■ Your objective:
Return every line from the one with "Given: Expand the Solutions dropdown" through the one with "The width and", inclusive, exactly as it appears below.

■ Input for this task:
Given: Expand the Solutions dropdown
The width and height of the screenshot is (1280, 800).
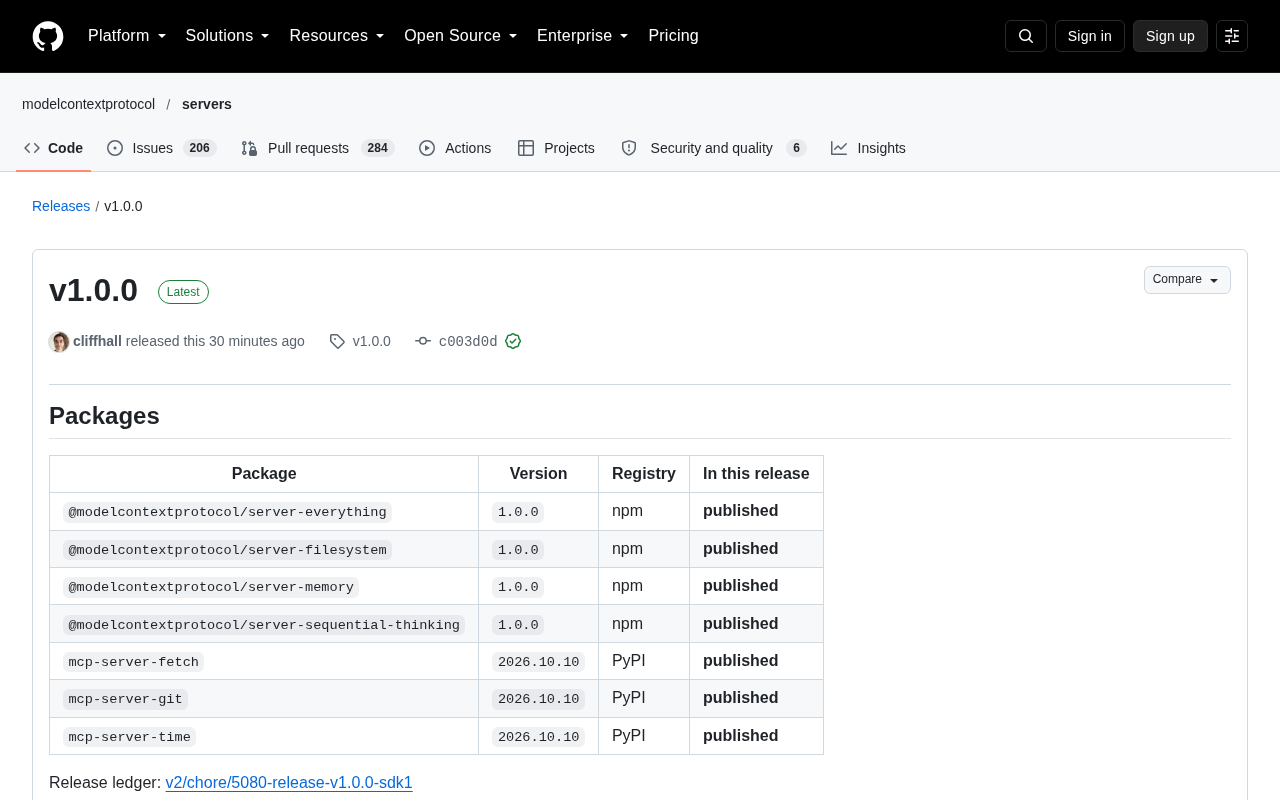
...
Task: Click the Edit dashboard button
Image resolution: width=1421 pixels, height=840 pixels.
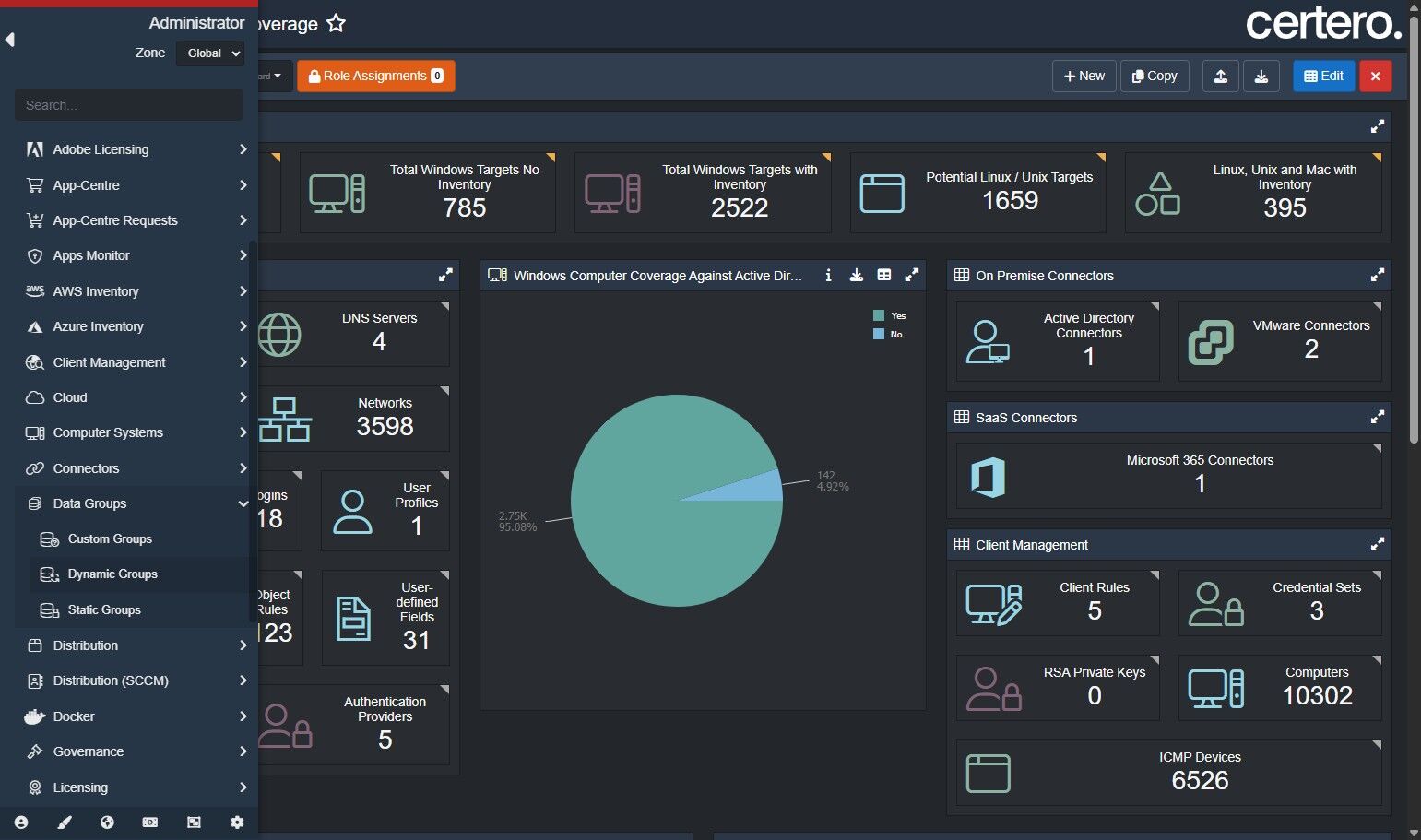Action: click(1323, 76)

■ Answer to this exercise:
Given: Expand the Solutions dropdown
The width and height of the screenshot is (1280, 800).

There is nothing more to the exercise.